> _Extract to read_:
## Begin
I talked about how the state Senate could be a real oversight body, a real watchdog, and it's abdicated that completely, as have the Assembly. There's been no hearing on the state of the subways and buses. There's been no serious look at the spending problem. There's been no attempt to address both funding shortfalls and also why the MTA blows budgets. And as a state senator, I would have been very interested in tackling that right away. And that was interesting to voters because it's not a normal way to talk about transportation for the most part. Like you say, it's either about assigning blame or just kind of crying out fix transit, fix transit and there's no real follow up. I didn't want to be that type of politician.
What surprised you most about people's attitude towards transit?
There's an assumption maybe that just because you live in a transportation desert the MTA doesn't really resonate with you. I think about Marine Park in particular, a part of the district that is not served by the subway. I remember first going there and not really talking about the MTA. What I found is a lot of people take the bus. They go bus to Kings Highway. Or even if they're driving, they understand that the decline of the transportation system does affect them. It affects congestion, it affects how they get around. So you can really discuss these issues anywhere even if you're in a place that isn't served by a subway or isn't thought of as part of the traditional transit network, places that are viewed as suburbia in New York City. I went into this thinking I would talk about it more in Bay Ridge vs Marine Park, but that wasn't the case. Transit was everywhere all the time.
News You Probably Can't Use, But About Which You Can Certainly Brood
Cuomo came out with his strongest pro-congestion pricing remarks to date, saying that in terms of finding the money to fix the subway, “The only realistic option is congestion pricing. We have to get it done. We have to get it done next year.” He further dismissed the millionaire’s tax as “political blather.”
Meanwhile, De Blasio says he might use the city’s veto power to stop MTA capital projects if costs continue to be exorbitant. To be clear, he’s talking about the City’s veto power over the four-year capital plans, not using his appointees to the MTA board—who do not have enough numbers to veto individual contracts or projects—so it’s an all-or-nothing type deal. I don’t think such a move would accomplish what he thinks it would accomplish, but hey, at least he’s addressing absurd MTA costs in some form (when asked by the one reporter who did a deep-dive into it on a stage at a festival in Austin).
## End
> _Written instruction_:
In the New York transit text, what did Cuomo call the millionaire's tax?

> _Source excerpt_:
## Begin
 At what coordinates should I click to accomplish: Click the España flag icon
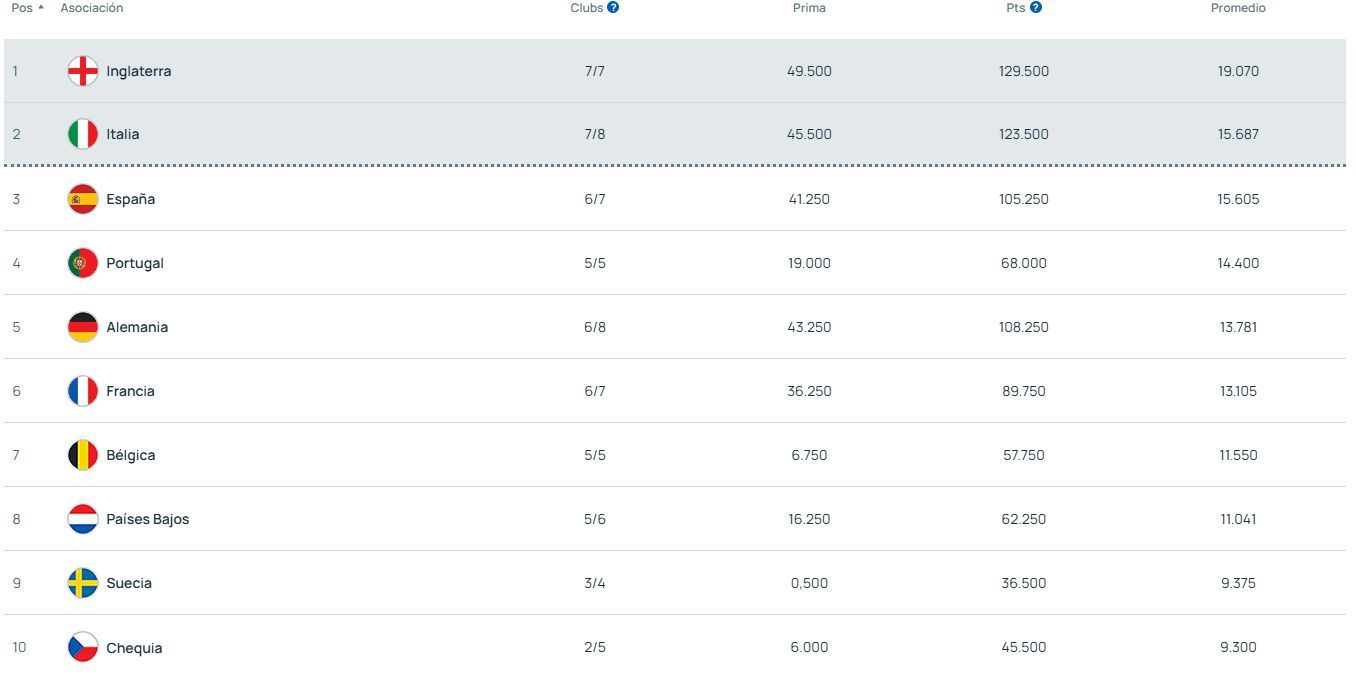click(82, 199)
## End
> _Right answer_:
He called it "political blather."